También el del EPL, originalmente maoísta, que era en muchos sentidos todo lo que el M-19 rechazaba: ferozmente doctrinario, inicialmente agrarista, no intentaba ni agradar ni ablandar su mensaje. Era el brazo armado del flamante Partido Comunista Colombiano Marxista-Leninista. Sin embargo, aprovechando otra ruptura internacional, más bien esotérica, esta vez entre el comunismo chino y el albanés (de cuyo lado estuvieron, pues denunciaban el acercamiento cada vez más claro de China a Estados Unidos), se reconstituyó en la región de Urabá (Antioquia), renunciando al maoísmo, y buscando nuevas bases sociales, que encontró sobre todo entre el proletariado agrícola de Urabá. Eso lo mantuvo anclado aún en el mundo de la colonización y de la producción agraria.
Como se ve, ambas experiencias, de buen o mal grado, terminaron articulándose al mundo y a los conflictos rurales. Su comprensión no debilita, sino que fortalece la idea de que nuestro conflicto está anclado en la desigualdad agraria.
Lecciones del pasado
Los orígenes del conflicto insurgente colombiano han sido ardientemente debatidos. Sobre la base de evidencia masiva evaluada sistemáticamente, creo que no se puede entender de dónde salió el conflicto sin tener en cuenta las cuatro desigualdades abismales que afectaron al campesinado colombiano: concentración de la tierra; la creación de espacios de exclusión vía colonización; el cierre, muchas veces deliberado, de espacios de representación; y la probabilidad de ser víctima de ataques letales desde los grupos dominantes. Esas desigualdades causaron que tanto sectores del campesinado como de las élites rurales accedieran a los grandes medios de violencia, y la interacción entre ellos generó duras dinámicas de radicalización.
Queda claro que ni las guerrillas ni los paramilitares surgieron de la nada. No operaron ni se desarrollaron en un vacío político y social. Se apoyaron en bases sociales y auditorios, así como en operadores políticos concretos, frente y junto a los cuales guiaron su acción.

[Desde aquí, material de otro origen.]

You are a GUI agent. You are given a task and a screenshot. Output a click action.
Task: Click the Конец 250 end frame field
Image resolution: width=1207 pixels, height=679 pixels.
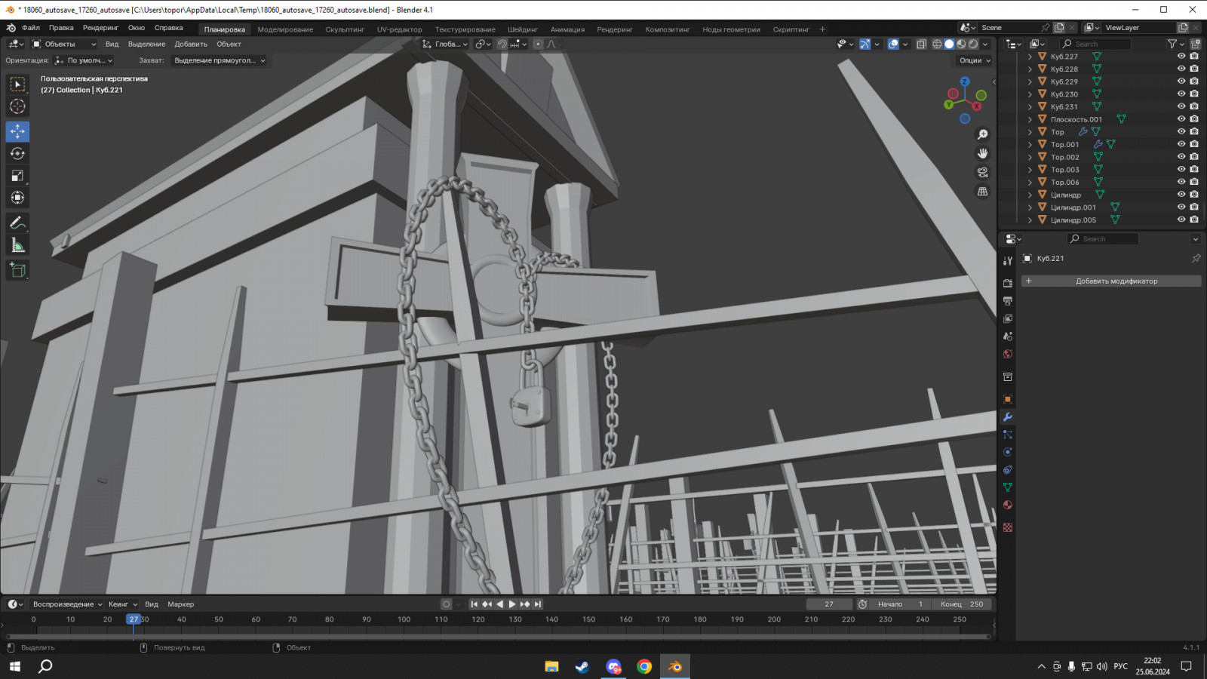(x=962, y=604)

Comprender el problema como una cuestión de política, de combinación de estructura y agencia, nos lleva aún a otra conclusión fundamental: el bloqueo brutal del reformismo creó las condiciones ideales para que el país recayera en un nuevo ciclo de conflicto. Deslegitimó la idea de que podían producir cambios dentro de la institucionalidad, orientó al país a un camino de desarrollo agrario concentrador y represivo, y cerró de un portazo la representación de sectores sociales que ya estaban movilizados. Jugar con fuego nunca ha sido buena idea, pero como esta constatación simple se olvida con alarmante frecuencia, es bueno recordarla con base en precedentes y en evidencia masiva. El ciclo de confrontación insurgente fue un resultado, no un destino. Esa conclusión es cierta para el periodo analizado y lo sigue siendo hoy, cuando se aventura un nuevo proceso de reformismo agrario.